Sonoma County Supervisors approved spending more than $4 million this week on a new phase of the ongoing Dry Creek habitat restoration project they hope will help bring back the Russian River’s native fish population.
Work will start in June on Dry Creek enhancements in the vicinity of the Lambert Bridge where property owners and the Sonoma County Water Agency are finding cooperation and seeing good results, said 4th District County Supervisor Mike McGuire.
“This project as we all know is built off of trust with private property owners,” said McGuire, who praised Water Agency fishery biologist David Manning for his work with Dry Creek winegrowers.
“David Manning is going to become an honorary Dry Creek resident,” said McGuire at this week’s Board of Supervisors meeting. “He has been spending so much time in the valley working with residents, literally kitchen table by kitchen table working on those long-term relationships.”
The Dry Creek habitat work is mandated by a federal Biological Opinion issued in 2008 directing the Water Agency to change some of its Russian River management practices in order to improve conditions for the River’s native salmon and steelhead trout. The fish have been designated under the federal Endangered Species Act as threatened or endangered with becoming extinct.
  Water released from Warm Springs Dam in the summer to supply the Water Agency’s Wohler Bridge pumps flows too fast for spawning and survival of juvenile fish downstream in Dry Creek, said the BO. One proposed solution is to build a Dry Creek bypass pipeline, a project estimated to cost $250 million. That expense that would fall at least in part on the Water Agency’s 600,000 customers in Sonoma and Marin counties.  

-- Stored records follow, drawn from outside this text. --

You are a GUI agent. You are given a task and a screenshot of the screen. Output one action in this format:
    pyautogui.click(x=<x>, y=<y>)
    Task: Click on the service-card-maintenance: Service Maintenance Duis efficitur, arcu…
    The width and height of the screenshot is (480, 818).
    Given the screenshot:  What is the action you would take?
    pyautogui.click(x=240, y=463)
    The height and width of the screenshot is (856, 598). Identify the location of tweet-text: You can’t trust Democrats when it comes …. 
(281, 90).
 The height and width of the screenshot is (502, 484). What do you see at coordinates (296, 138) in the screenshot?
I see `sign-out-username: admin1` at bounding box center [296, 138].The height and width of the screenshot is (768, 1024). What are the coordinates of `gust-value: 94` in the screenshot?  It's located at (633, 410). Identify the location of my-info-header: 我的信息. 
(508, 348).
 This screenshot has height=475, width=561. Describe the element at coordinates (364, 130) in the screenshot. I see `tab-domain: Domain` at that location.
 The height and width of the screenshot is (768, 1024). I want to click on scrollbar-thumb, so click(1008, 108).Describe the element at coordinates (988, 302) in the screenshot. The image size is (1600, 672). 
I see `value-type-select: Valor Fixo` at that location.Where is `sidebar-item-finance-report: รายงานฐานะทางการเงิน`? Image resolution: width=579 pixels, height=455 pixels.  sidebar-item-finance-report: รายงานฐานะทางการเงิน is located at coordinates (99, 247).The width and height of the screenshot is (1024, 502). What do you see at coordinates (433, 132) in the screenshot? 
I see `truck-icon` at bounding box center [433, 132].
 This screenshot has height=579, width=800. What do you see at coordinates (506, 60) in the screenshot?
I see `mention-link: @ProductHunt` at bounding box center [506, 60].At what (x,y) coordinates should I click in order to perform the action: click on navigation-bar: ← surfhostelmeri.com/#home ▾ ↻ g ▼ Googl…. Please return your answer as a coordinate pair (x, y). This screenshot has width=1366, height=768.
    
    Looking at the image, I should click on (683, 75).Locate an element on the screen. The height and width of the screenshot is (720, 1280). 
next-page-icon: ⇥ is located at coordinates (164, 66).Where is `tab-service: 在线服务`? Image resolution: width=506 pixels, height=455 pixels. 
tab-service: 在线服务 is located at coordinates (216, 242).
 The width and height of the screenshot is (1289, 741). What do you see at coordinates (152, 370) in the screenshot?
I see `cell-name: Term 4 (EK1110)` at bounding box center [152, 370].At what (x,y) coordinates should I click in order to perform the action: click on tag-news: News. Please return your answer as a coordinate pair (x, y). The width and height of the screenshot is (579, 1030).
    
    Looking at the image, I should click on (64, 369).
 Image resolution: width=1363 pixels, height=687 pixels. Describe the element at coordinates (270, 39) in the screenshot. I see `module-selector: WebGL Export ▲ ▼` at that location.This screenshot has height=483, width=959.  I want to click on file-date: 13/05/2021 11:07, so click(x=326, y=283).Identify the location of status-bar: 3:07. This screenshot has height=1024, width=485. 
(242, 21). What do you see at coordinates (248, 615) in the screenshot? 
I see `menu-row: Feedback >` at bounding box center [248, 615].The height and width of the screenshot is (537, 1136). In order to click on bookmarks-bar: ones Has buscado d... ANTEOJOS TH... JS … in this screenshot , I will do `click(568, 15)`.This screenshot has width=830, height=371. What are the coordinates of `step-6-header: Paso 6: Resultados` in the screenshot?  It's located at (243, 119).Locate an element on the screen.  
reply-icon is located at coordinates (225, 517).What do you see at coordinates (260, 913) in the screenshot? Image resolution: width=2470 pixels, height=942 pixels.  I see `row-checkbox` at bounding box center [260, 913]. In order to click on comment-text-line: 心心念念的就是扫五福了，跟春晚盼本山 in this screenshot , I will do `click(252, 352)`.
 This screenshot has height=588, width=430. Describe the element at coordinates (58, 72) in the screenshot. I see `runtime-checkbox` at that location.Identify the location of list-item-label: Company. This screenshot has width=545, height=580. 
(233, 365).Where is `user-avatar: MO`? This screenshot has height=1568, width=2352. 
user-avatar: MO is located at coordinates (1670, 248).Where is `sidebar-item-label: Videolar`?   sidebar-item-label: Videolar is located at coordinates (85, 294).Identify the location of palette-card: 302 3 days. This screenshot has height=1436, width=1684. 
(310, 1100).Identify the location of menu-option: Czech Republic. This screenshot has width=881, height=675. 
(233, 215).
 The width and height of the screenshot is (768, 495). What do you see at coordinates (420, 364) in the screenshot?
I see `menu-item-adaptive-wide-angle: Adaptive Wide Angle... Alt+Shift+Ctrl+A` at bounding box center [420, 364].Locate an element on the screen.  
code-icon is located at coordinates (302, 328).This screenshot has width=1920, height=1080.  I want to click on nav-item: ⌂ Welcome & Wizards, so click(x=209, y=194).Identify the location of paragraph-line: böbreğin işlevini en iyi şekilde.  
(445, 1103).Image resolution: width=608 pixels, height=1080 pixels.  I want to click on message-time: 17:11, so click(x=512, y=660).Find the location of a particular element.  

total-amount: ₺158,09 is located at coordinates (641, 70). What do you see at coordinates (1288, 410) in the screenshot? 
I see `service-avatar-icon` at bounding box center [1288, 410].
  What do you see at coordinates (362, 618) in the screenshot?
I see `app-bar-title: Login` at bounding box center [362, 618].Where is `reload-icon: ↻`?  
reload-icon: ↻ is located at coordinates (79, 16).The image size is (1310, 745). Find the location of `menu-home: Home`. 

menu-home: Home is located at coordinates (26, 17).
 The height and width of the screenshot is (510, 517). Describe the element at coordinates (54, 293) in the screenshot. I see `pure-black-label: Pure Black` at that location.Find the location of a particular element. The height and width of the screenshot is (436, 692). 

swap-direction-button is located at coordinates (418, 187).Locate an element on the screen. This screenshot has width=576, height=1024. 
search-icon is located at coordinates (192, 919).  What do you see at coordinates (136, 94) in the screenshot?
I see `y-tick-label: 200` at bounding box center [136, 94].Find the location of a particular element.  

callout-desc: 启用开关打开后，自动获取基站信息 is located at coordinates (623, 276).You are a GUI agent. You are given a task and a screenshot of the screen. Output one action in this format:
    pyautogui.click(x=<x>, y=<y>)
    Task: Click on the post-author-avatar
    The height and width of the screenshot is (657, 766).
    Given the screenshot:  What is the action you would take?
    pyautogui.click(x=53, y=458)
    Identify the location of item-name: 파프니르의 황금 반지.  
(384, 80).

If the creek enhancements succeed the pipeline won’t be necessary.
“When you look at $250 million for a pipeline versus what we’re looking at right now, it is a tremendous savings,” said McGuire.
This week’s vote awards a $4,085,512 contract with a local company, Hanford Applied Restoration & Conservation. Hanford will continue construction of multiple “habitat enhancement features” to approximately 3,500 linear feet along Dry Creek in the vicinity of the Lambert Bridge, said David Manning of the Water Agency.
The work area extends approximately a half a mile upstream to a half a mile downstream of Lambert Bridge, said Manning.
Construction activities are to begin on June 15, and in-channel work must be complete by October 15, in order to comply with the requirements of the environmental permits.